Customer segmentation

Suppose we want to cluster our customers according to their buying behavior, e.g. their purchase frequency. The Kmeans function in scikit is one way to do that.


In [2]:
import pandas as pd
import contiamo
import datetime

import seaborn as sns
import numpy as np

from sklearn.cluster import KMeans
from sklearn import datasets

Query data into Contiamo


In [3]:
transactions = %contiamo query query:sql:48590597:411:g71GXzJjsx4Uvad11ouKjoYbQUNNPy-qRMKkBNZfyx4
customers = %contiamo query query:sql:48590597:441:MG5W2dMjXzYgsHsgdQYzmhv44dxEQX2Lodu5Uh2Hx_s
applications = %contiamo query query:sql:48590597:442:-gz3nbw1fdmtSXkD4zGNA-cVa7s6sQtRn8upCSn6uys

In [4]:
df = pd.DataFrame({
        'customer_id' : transactions['Field customer id'],
        'revenue' : pd.to_numeric(transactions['Field app price']),
        'n_of_purchases' : [1]*len(transactions)
    })
df.head()


Out[4]:
customer_id n_of_purchases revenue
0 2F65fA7Cd10cbFFD 1 4.99
1 2F65fA7Cd10cbFFD 1 0.19
2 2F65fA7Cd10cbFFD 1 0.99
3 44dEeeb9eEF3ff64 1 19.99
4 44dEeeb9eEF3ff64 1 14.99

Clustering


In [5]:
pf = df.groupby('customer_id').agg({
        'revenue' : 'sum',
        'n_of_purchases' : 'sum'
    })
pf['average_transaction_price'] = pf['revenue'] / pf['n_of_purchases']

del pf['revenue']

pf.head()


Out[5]:
n_of_purchases average_transaction_price
customer_id
000088f2dD0AC5B0 3 1.730000
00031218886cf4c3 3 0.260000
0003774A9BaEceB1 3 4.990000
000a27a08c360eD6 6 1.273333
000a7ac571aaC3e9 15 1.818667

In [6]:
%matplotlib inline
sns.set(style="ticks", color_codes=True)

In [7]:
g = sns.pairplot(pf)



In [12]:
estimator = KMeans(n_clusters=4)

estimator.fit(pf)
labels = estimator.labels_
pf["labels"] = labels

In [13]:
g = sns.pairplot(pf, vars=['n_of_purchases', 'average_transaction_price'], hue="labels")

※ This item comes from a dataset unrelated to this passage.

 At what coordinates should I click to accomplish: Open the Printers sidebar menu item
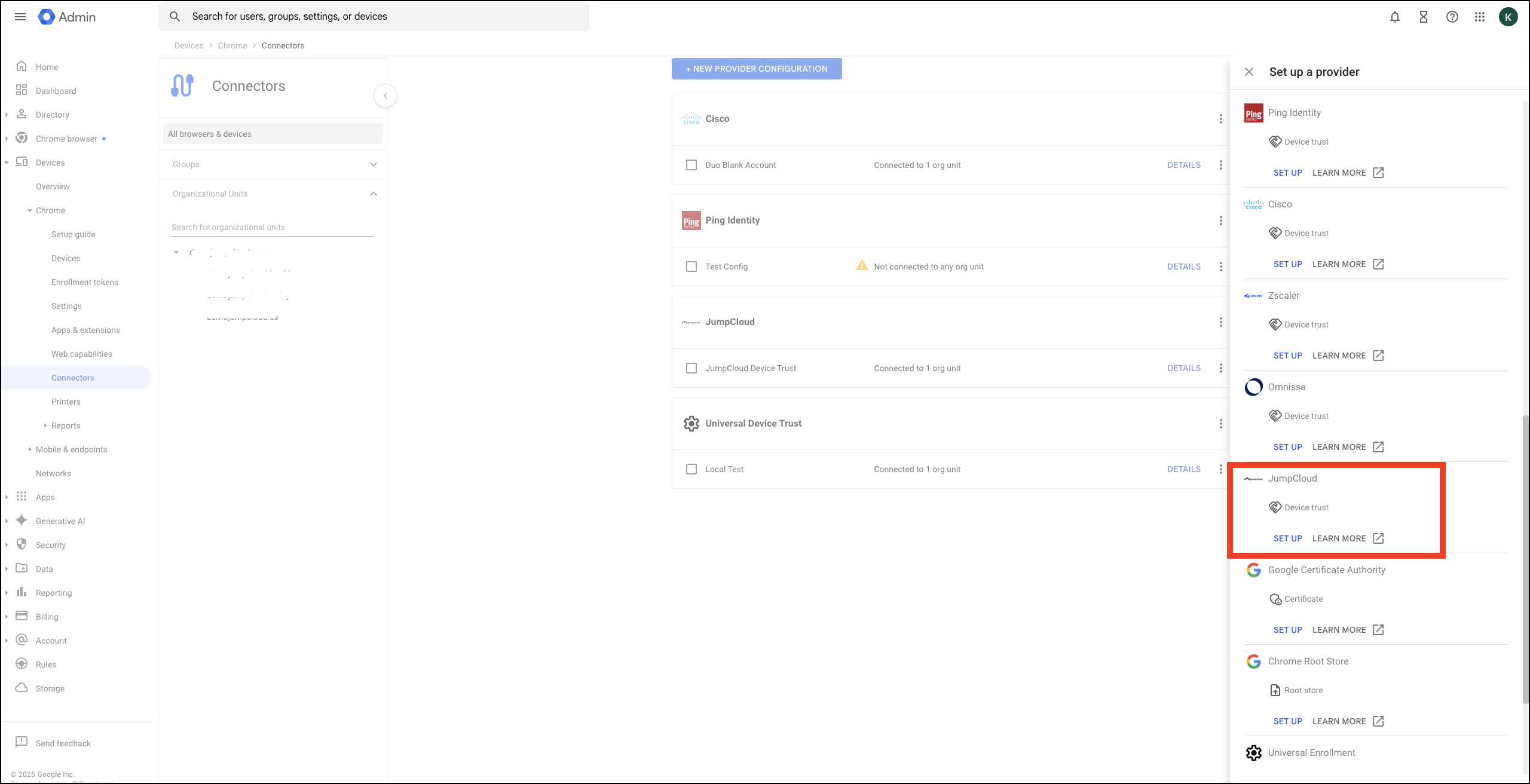[x=66, y=401]
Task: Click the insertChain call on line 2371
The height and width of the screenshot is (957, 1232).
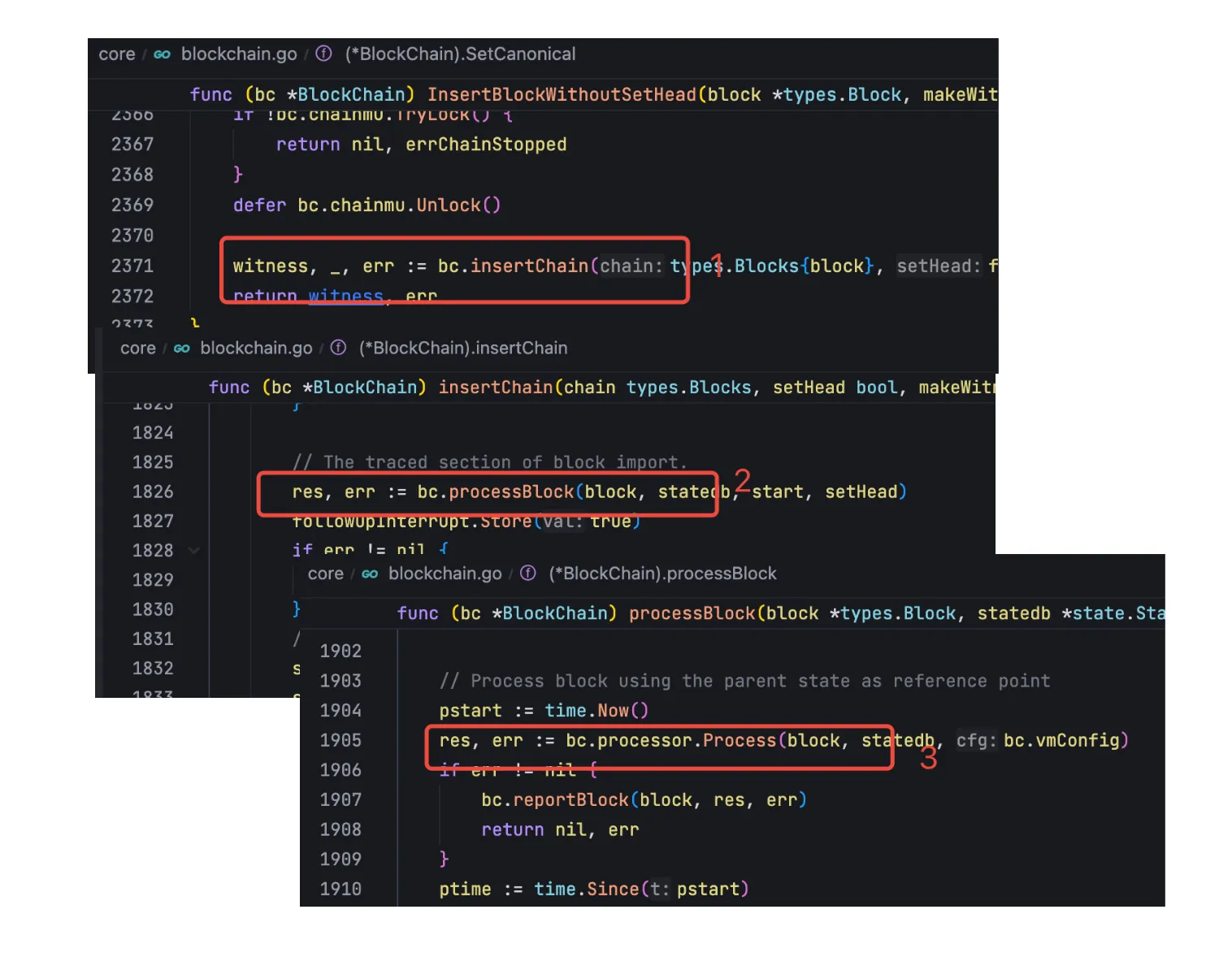Action: [529, 266]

We see that 4 groups have been created:

  • One group of customer having a low purchase frequency and buying expensive apps (label 0);
  • One group having a high purchase frequency and buying cheap apps (label 1);
  • One group of customers having a low purchase frequency and buying cheap apps (label 2);
  • One group of customer having an intermediate purchase frequency (label 4).

A new column has been added in our dataframe containing that information. So we could observe each group’s buying behavior even further by uploading the new dataframe into Contiamo and exploring the data filtered by cluster in the Explore section.